All of the data below is to be printed again exactly.

==== Dataset content

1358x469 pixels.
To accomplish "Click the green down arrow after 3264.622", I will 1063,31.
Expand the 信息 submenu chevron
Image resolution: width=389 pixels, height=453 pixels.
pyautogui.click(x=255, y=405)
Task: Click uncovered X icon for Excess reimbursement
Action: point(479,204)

========

■ **Solution to this task**:
1358x469 pixels.
To accomplish "Click the green down arrow after 3264.622", I will 1063,31.
Expand the 信息 submenu chevron
Image resolution: width=389 pixels, height=453 pixels.
pyautogui.click(x=255, y=405)
Task: Click uncovered X icon for Excess reimbursement
Action: point(479,204)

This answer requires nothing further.